708 a request for an authentication plan to the authentication store manager 112. The authentication plan manager 110 may receive an indication from the authentication store manager 112 at element 710 of whether a current authentication plan exists in the authentication store 108. If a current plan does not exist at decision block 714, the method continues to element 724, where the authentication module 308 denies access to the target server 106 and attempts to resolve any authentication plan mismatch with the authentication store manager 112. For example, if the attempt is the user's first attempt to authenticate to the target server 106 (or after a reset), an authentication plan create method may be invoked to work with the user to develop an authentication plan for the target server 106. Alternatively, as described previously, the user may be requested to provide additional authentication credentials, such as a passphrase, in order to authenticate.

If a current authentication plan does exist at decision block 714, the authentication plan manager 110 may at element 716 request the authentication records relevant to the stored authentication plan from the authentication store 108 via the authentication store manager

112. At element 718, the authentication plan manager 110 may receive the current authentication plan (or the subset of authentication records of the current authentication plan that is required to match the stored authentication plan).

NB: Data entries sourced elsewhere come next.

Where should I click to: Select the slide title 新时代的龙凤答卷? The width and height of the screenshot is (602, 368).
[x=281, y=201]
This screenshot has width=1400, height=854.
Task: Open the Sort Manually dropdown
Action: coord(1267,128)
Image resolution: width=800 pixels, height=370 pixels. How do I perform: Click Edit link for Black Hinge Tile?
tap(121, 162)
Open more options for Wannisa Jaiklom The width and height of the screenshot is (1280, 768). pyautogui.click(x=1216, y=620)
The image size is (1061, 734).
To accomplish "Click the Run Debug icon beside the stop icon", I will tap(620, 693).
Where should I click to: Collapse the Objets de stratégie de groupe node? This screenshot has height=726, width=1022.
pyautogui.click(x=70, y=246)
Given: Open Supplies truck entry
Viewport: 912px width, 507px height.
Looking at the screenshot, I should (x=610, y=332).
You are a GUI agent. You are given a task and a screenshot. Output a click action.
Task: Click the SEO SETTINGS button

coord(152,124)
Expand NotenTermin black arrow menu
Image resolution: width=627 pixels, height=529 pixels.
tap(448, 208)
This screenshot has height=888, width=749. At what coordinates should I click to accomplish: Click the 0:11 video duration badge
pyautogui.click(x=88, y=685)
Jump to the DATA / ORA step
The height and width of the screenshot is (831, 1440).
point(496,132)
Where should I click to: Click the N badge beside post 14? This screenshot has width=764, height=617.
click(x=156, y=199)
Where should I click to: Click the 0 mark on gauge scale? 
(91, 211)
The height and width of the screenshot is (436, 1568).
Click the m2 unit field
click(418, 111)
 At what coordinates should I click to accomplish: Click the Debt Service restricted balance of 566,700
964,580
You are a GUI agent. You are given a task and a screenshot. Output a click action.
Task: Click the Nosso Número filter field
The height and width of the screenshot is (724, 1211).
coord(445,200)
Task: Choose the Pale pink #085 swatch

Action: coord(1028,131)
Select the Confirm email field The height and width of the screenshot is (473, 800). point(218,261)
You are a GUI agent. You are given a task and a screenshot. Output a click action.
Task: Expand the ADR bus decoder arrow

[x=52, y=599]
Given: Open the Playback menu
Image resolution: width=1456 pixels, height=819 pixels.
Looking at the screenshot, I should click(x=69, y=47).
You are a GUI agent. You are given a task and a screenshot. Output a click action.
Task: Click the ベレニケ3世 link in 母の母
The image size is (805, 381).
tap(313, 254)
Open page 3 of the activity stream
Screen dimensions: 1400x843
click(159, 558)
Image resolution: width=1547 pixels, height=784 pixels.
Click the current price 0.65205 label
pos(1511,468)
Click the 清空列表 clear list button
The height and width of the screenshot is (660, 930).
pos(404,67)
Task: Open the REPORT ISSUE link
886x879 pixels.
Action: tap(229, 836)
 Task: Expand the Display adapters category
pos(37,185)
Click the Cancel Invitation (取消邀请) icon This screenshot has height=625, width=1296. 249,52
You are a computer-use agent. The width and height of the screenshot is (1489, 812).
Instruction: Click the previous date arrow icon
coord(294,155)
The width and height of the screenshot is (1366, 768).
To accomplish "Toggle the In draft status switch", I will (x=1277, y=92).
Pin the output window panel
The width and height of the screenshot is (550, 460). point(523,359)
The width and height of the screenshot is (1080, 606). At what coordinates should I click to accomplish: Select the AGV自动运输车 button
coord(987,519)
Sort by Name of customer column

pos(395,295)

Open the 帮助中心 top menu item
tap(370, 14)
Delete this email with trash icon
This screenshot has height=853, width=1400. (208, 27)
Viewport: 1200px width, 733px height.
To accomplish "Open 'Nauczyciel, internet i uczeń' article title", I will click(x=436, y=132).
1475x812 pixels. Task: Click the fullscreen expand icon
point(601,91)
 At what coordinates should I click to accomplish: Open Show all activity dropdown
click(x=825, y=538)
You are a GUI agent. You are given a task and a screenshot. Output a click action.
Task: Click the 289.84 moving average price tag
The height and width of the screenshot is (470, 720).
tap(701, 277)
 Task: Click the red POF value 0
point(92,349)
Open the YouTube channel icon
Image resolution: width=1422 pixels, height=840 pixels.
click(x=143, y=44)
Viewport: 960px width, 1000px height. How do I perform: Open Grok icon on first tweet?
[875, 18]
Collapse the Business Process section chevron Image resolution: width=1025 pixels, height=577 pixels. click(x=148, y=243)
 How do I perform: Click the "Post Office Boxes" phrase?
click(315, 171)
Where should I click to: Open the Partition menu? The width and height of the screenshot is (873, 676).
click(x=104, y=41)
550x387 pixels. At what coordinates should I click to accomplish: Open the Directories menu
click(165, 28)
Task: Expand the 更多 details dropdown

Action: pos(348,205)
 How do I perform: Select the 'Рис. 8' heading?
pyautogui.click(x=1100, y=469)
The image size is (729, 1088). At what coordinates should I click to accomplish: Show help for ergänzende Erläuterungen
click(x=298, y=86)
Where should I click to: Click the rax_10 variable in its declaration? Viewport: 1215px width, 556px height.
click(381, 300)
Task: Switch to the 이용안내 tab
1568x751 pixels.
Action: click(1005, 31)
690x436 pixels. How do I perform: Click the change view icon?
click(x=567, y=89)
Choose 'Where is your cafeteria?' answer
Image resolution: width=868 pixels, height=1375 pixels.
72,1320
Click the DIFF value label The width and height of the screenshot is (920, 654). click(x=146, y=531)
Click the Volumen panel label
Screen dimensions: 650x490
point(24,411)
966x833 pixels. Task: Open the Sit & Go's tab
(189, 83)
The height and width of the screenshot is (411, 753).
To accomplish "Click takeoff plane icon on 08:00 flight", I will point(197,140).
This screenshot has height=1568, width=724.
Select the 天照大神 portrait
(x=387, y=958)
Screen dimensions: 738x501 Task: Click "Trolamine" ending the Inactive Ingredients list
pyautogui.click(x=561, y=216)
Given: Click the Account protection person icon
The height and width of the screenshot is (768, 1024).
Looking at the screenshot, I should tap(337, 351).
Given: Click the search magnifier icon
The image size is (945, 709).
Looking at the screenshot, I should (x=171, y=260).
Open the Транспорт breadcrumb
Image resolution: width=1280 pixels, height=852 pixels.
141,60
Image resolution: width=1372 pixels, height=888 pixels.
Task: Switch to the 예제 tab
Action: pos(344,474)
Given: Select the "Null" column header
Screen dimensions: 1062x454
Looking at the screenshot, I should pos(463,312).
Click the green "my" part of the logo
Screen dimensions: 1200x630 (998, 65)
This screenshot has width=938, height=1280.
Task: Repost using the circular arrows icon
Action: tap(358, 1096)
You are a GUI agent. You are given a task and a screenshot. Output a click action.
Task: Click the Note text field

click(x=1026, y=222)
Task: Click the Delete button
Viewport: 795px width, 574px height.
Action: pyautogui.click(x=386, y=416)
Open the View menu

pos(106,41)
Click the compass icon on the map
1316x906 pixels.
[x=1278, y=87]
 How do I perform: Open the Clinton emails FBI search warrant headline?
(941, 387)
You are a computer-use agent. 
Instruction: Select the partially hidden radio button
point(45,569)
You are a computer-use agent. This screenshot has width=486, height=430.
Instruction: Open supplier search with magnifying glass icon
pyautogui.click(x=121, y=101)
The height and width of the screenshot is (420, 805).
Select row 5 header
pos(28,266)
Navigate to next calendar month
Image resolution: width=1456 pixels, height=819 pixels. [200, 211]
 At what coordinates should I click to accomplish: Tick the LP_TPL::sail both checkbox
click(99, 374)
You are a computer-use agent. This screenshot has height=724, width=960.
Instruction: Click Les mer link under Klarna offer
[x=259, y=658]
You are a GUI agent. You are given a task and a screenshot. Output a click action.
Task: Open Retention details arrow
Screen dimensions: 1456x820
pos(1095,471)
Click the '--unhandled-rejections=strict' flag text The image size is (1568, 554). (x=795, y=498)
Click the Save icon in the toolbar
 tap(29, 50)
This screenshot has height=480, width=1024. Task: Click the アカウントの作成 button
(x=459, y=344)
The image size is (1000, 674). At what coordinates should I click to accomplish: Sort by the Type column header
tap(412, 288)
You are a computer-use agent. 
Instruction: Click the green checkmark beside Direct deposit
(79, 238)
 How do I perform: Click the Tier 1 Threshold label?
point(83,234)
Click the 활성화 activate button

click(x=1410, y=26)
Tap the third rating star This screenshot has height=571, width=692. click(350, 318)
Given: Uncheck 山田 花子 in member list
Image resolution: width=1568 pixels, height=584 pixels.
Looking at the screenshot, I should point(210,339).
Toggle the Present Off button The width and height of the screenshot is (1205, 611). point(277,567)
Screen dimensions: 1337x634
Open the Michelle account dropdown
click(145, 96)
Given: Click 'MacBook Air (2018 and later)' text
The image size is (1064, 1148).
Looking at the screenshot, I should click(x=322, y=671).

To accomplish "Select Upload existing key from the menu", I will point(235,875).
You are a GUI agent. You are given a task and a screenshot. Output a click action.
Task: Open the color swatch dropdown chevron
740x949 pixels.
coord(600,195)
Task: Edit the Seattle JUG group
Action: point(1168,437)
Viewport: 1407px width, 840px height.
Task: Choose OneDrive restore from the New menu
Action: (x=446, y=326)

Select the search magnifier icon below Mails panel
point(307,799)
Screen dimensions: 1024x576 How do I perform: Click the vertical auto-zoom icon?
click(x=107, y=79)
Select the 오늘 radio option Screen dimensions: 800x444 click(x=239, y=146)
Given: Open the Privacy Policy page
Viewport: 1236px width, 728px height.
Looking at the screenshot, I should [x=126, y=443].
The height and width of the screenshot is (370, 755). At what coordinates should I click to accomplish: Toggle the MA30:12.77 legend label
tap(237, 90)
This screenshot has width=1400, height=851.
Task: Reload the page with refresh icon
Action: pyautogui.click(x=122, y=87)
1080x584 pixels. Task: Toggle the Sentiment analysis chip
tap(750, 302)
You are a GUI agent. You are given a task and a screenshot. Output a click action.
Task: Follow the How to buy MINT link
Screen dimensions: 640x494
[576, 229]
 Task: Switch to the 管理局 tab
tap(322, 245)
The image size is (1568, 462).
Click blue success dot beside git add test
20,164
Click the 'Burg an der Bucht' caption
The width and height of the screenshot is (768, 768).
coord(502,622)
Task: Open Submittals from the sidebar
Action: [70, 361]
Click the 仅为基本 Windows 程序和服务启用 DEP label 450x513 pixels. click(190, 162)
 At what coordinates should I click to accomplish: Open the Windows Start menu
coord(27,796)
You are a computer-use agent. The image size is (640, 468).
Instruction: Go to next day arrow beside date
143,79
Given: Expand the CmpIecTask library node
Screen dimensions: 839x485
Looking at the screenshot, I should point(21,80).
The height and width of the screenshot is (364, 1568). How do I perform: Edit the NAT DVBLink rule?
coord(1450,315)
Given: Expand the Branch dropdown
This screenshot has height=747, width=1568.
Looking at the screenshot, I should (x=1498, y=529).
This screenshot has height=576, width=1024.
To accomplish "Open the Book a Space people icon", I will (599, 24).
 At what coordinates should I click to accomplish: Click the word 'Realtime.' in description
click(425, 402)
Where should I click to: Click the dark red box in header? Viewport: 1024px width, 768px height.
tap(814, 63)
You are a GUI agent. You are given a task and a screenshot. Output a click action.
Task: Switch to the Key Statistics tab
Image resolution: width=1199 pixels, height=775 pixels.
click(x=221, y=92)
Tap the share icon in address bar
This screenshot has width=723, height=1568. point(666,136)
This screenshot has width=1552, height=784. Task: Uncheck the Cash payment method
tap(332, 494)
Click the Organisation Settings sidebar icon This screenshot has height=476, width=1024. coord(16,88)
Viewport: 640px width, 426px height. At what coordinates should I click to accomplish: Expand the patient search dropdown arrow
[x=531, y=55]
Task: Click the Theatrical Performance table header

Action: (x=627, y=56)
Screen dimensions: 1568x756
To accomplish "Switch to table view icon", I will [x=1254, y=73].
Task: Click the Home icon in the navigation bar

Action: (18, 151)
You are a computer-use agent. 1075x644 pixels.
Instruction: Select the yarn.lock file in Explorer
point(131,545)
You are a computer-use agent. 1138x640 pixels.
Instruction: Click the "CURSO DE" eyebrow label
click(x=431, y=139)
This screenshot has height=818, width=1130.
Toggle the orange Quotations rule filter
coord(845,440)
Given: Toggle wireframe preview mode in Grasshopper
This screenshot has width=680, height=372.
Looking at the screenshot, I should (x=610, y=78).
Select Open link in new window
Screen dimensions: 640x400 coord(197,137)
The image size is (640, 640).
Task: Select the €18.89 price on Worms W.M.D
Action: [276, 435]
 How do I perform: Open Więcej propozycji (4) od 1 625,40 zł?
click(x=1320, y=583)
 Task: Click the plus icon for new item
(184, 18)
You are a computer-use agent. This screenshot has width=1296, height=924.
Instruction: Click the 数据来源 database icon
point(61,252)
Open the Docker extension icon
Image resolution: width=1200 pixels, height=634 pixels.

The authentication module 308 may at decision block 720 compare the stored authentication plan with the received current authentication plan to determine if they match sufficiently for the user to be allowed access. In some embodiments, the authentication module 308 may require an exact match between the stored authentication plan and the current authentication plan in order to allow access. In other embodiments, the authentication module 308 may make a more sophisticated analysis, such as by analyzing the timestamps of authentication events in the current authentication plans (and rejecting those that are too long ago in time), analyzing the matter of authentication for previous authentication events (e.g., rejecting those that show a suspicious pattern, such as too many attempts before authentication), or other types of analysis.

If the authentication module 308 determines at decision block 720 that a match exists, the method continues to element 722 where the user may be authenticated in a standard fashion

(such as by requiring particular authentication credentials), after which the method terminates. If no match exists, the method of flow chart 700 continues to element 724 for resolving an authentication plan mismatch, as described previously, after which the method may terminate. The method of flow chart 700 may thus provide for improved authentication of a user to a target server 106 by comparing the user's current authentications to a previously established authentication plan and requiring a sufficient match to allow the user to authenticate in the standard manner.

It will be apparent to those skilled in the art having the benefit of this disclosure that the present invention contemplates methods, systems, and media for authenticating users to a server based on previous authentications to other servers by the user. It is understood that the form of the invention shown and described in the detailed description and the drawings are to be taken merely as examples. It is intended that the following claims be interpreted broadly to embrace all the variations of the example embodiments disclosed.